Nuevo manual mínimo del actor, de Dario Fo, Franca Rame (Pepitas) Traducción de Mónica Zavala Matteini | por Juan Jiménez García

Dario Fo, Franca Rame | Nuevo manual mínimo del actor

Un manual (nuevo y mínimo) del actor… Un título un poco confuso, tal vez venga por su condición sucesoria y por la muerte, acontecida durante la escritura del libro, de Franca Rame. El propósito declarado en el prólogo de Dario Fo: Un viaje por Estados Unidos, conferencias trasladadas a libro, algo así. Pero Nuevo manual mínimo del actor es realmente una lección de vida y teatro, que en el caso de ambos era, indisolublemente, lo mismo, una misma y única cosa. No se trata del aprendizaje de un oficio, tanto menos de un libro teórico, aún menos un libro práctico. Se trata de un estudio sobre ser actor, ser cómico, ser escritor, pero, por encima de todo, ser un ser social, un hombre, una mujer, que desarrollaron su oficio entre la tradición de la comedia del arte y el devenir de unos tiempos que en Italia fueron complejos. Salidos del fascismo, entregados a una conveniente Democracia Cristiana, atravesando las ruinas de la posguerra, milagros económicos construidos sobre esas ruinas y llenos de sombras, años de plomo, muertos y falsas acusaciones, terrorismo de derecha, de izquierda, de servicios secretos, mafias y hasta masonería, el teatro, vienen a decirnos, no podía estar ausente de todo esto. Pero no solo no podía estar ausente, sino que debía ser parte esencial de ese trabajo. Dario Fo y Franca Rame cruzaron gozosos la distancia que les separaba de un cierto éxito debidamente digerido (teatros oficiales, público acomodado) a las casas del pueblo, suerte de centros sociales y culturales, que el Partido Comunista había diseminado por toda la geografía. Y, allí, hacer un teatro de urgencia, un teatro para los trabajadores a los que realmente se dirigían sus obras, un teatro político y social, que no solo era una representación sino un diálogo permanente. Pero ambos creían también en el humor, como llave que desmonta los mecanismos del mundo y se enfrenta a aquellos que los ponen en marcha y mantienen ferozmente. Convertido en asociación sin ánimo de lucro, lograban escapar a la censura y, a duras penas, al celo policial. Pero los enemigos eran muchos, empezando por sus propios aliados.  

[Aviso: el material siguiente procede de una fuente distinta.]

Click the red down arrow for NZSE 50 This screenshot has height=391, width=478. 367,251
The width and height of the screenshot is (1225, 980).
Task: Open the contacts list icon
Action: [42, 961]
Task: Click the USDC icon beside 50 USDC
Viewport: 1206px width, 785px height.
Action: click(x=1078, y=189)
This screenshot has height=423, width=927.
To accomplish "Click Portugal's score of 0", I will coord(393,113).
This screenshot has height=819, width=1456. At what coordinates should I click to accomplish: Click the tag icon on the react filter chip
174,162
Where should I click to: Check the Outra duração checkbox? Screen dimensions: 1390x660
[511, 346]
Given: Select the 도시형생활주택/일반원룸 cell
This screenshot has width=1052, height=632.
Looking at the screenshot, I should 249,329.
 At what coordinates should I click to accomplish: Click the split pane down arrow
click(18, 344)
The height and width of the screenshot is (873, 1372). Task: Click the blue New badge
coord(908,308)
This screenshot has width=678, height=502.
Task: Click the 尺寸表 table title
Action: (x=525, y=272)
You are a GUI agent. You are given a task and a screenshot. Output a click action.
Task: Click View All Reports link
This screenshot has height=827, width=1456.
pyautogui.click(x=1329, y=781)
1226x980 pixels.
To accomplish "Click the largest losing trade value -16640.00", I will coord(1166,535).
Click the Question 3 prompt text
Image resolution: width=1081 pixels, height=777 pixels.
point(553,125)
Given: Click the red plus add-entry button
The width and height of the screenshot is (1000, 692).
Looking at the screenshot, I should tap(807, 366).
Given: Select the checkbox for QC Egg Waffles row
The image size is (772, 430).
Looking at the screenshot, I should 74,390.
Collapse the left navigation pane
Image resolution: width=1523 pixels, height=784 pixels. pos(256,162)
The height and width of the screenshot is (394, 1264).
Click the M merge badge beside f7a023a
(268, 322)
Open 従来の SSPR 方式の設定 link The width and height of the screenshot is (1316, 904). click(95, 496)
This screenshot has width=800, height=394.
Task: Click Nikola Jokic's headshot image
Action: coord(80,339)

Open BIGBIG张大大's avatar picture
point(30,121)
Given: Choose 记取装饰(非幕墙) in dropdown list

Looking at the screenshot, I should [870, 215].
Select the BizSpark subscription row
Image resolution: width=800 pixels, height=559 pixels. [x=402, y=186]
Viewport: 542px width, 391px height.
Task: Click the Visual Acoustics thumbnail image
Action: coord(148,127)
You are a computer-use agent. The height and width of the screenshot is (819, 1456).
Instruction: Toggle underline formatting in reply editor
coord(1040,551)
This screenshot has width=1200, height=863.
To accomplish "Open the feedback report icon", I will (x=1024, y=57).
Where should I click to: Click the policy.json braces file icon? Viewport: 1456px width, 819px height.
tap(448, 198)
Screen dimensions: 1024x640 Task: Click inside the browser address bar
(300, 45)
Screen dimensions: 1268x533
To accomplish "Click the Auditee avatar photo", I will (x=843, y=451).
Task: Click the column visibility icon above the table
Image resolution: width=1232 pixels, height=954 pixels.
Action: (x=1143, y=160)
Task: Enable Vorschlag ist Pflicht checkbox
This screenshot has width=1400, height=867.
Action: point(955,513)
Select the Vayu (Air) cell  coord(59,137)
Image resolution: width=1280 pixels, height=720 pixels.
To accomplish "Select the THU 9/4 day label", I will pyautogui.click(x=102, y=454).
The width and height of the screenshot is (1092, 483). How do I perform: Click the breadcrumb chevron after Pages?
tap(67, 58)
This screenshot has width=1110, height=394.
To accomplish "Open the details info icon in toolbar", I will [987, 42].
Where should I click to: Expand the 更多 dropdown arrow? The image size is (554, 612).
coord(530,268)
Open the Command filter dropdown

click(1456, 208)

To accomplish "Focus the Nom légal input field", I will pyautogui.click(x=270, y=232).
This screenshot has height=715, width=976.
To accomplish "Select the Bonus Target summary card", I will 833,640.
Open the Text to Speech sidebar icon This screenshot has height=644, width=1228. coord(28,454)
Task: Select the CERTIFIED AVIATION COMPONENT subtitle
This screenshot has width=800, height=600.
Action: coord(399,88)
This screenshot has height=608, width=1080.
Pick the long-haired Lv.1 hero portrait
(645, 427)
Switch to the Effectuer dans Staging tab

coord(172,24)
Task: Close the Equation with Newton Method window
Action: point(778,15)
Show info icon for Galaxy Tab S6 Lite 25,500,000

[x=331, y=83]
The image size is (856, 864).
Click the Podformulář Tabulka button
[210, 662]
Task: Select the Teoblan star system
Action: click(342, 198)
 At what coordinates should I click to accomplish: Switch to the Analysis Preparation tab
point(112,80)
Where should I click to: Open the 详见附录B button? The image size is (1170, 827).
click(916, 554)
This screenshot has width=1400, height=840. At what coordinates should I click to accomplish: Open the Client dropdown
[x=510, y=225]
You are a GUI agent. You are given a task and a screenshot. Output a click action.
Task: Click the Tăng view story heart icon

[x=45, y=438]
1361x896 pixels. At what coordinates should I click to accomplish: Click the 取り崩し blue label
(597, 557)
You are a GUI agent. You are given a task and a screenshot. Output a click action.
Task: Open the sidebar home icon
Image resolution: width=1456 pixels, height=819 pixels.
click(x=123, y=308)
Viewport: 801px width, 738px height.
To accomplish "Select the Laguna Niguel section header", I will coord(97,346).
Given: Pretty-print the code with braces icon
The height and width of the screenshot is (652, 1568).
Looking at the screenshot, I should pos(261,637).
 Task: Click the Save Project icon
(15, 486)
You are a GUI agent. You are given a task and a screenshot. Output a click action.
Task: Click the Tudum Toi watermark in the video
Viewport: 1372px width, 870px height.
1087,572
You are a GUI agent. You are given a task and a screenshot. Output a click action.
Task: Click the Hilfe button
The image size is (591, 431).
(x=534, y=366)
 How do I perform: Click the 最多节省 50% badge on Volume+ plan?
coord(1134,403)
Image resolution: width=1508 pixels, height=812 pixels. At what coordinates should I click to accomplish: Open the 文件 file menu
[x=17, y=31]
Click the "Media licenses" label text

Pensar ahora en el teatro como una contraposición a las artes vivas, es otra confusión de los tiempos. El teatro debe ser (y a menudo lo fue) un cuerpo vivo, que late, que palpita, que es capaz de alcanzarnos e incluso transformarnos. También lo fue para aquellos cómicos. Y cuando el propio Dario Fo recibió el Premio Nobel de Literatura, las chanzas e histéricas muestras de desaprobación le llegaron, antes que nada, de su propio país. Sin entender que Fo y Rame construían ese teatro, descarado, ofensivo (en tantos sentidos), desde una tradición que nunca había sido cómoda para el poder, da igual del siglo que hablemos. Agitadores de avisperos, nunca casados con nadie, en su obra también se encuentra ese renovar lazos con las máscaras, con el lenguaje, con los juglares, con el idioma inventado del gramelot, que pretendía llegar, desde otra lengua, a la lengua del espectador. Leer el Nuevo manual mínimo del actor es acercarse al entusiasmo de estar, pese a la dificultad de ser. Creer en que otros mundos y maneras son posibles, y retomar viejos caminos. No desde la soledad (el teatro de Fo y Rame nunca careció de un público, un público incluso entusiasta), sino desde lo colectivo. Y el libro, como no podía ser de otro modo (recordemos que Franca Rame murió durante su escritura) es también un canto de amor de Fo hacia su pareja, con la que había atravesado paraísos, purgatorios e infiernos, pero que había sido una fiel cómplice de una idea del teatro y una idea del mundo, que, como ya he dicho, en su caso se confunden hasta ser indistinguibles. Este libro es entonces todo eso, todo lo que les conformó, un canto al teatro, como expresión última de ese amor, de ese cariño por las cosas, de ese entusiasmo por transmitir, por transformar. Los últimos años, Fo se dedicó a desmontar obras de arte, biografías, leyendas, historia, como si quisiera arrojar algo de luz en el presente, desde aquellos distantes pasados. Solo, a menudo solo. Era como si un tiempo melancólico le hubiera alcanzado, convertido en juglar. Verle, ver ese cuerpo enorme, lleno de teatro, era como ver a Orson Welles encarnando a Falstaff: toda una vida encerrada ahí dentro.